Copy the lines below exactly. Start at the first and finish with the line containing "Given: Select the Disable IMAP radio button".

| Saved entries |

++++++

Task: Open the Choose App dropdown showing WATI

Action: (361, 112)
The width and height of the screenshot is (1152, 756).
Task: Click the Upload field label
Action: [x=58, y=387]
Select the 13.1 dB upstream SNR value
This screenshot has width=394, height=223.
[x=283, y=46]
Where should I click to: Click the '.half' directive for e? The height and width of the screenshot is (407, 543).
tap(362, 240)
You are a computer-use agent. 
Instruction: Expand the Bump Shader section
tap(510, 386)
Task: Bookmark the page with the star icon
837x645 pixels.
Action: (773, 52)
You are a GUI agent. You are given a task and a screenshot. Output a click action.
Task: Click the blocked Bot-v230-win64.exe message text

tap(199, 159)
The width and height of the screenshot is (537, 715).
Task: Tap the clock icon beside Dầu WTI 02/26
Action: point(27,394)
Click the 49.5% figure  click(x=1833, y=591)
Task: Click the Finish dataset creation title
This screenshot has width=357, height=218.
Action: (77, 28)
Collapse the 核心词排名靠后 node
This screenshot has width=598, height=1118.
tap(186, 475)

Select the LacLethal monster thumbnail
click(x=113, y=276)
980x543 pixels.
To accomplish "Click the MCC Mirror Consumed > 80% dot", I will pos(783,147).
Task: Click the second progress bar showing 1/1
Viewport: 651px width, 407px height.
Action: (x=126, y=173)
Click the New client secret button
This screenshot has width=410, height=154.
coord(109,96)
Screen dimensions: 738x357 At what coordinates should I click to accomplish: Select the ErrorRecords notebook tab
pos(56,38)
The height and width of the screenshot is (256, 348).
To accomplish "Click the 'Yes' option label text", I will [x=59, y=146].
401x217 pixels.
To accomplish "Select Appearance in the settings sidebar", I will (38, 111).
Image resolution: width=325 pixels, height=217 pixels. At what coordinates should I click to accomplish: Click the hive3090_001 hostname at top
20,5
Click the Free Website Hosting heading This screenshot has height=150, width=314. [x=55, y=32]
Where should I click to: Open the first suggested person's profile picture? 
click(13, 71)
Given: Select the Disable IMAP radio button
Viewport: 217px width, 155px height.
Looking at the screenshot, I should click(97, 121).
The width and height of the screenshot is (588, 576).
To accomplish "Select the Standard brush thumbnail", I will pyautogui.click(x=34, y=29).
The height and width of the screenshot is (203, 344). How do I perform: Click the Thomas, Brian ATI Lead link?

++++++

| PROBLEM SOLUTION |
Task: Open the Choose App dropdown showing WATI

Action: (361, 112)
The width and height of the screenshot is (1152, 756).
Task: Click the Upload field label
Action: [x=58, y=387]
Select the 13.1 dB upstream SNR value
This screenshot has width=394, height=223.
[x=283, y=46]
Where should I click to: Click the '.half' directive for e? The height and width of the screenshot is (407, 543).
tap(362, 240)
You are a computer-use agent. 
Instruction: Expand the Bump Shader section
tap(510, 386)
Task: Bookmark the page with the star icon
837x645 pixels.
Action: (773, 52)
You are a GUI agent. You are given a task and a screenshot. Output a click action.
Task: Click the blocked Bot-v230-win64.exe message text

tap(199, 159)
The width and height of the screenshot is (537, 715).
Task: Tap the clock icon beside Dầu WTI 02/26
Action: point(27,394)
Click the 49.5% figure  click(x=1833, y=591)
Task: Click the Finish dataset creation title
This screenshot has width=357, height=218.
Action: (77, 28)
Collapse the 核心词排名靠后 node
This screenshot has width=598, height=1118.
tap(186, 475)

Select the LacLethal monster thumbnail
click(x=113, y=276)
980x543 pixels.
To accomplish "Click the MCC Mirror Consumed > 80% dot", I will pos(783,147).
Task: Click the second progress bar showing 1/1
Viewport: 651px width, 407px height.
Action: (x=126, y=173)
Click the New client secret button
This screenshot has width=410, height=154.
coord(109,96)
Screen dimensions: 738x357 At what coordinates should I click to accomplish: Select the ErrorRecords notebook tab
pos(56,38)
The height and width of the screenshot is (256, 348).
To accomplish "Click the 'Yes' option label text", I will [x=59, y=146].
401x217 pixels.
To accomplish "Select Appearance in the settings sidebar", I will (38, 111).
Image resolution: width=325 pixels, height=217 pixels. At what coordinates should I click to accomplish: Click the hive3090_001 hostname at top
20,5
Click the Free Website Hosting heading This screenshot has height=150, width=314. [x=55, y=32]
Where should I click to: Open the first suggested person's profile picture? 
click(13, 71)
Given: Select the Disable IMAP radio button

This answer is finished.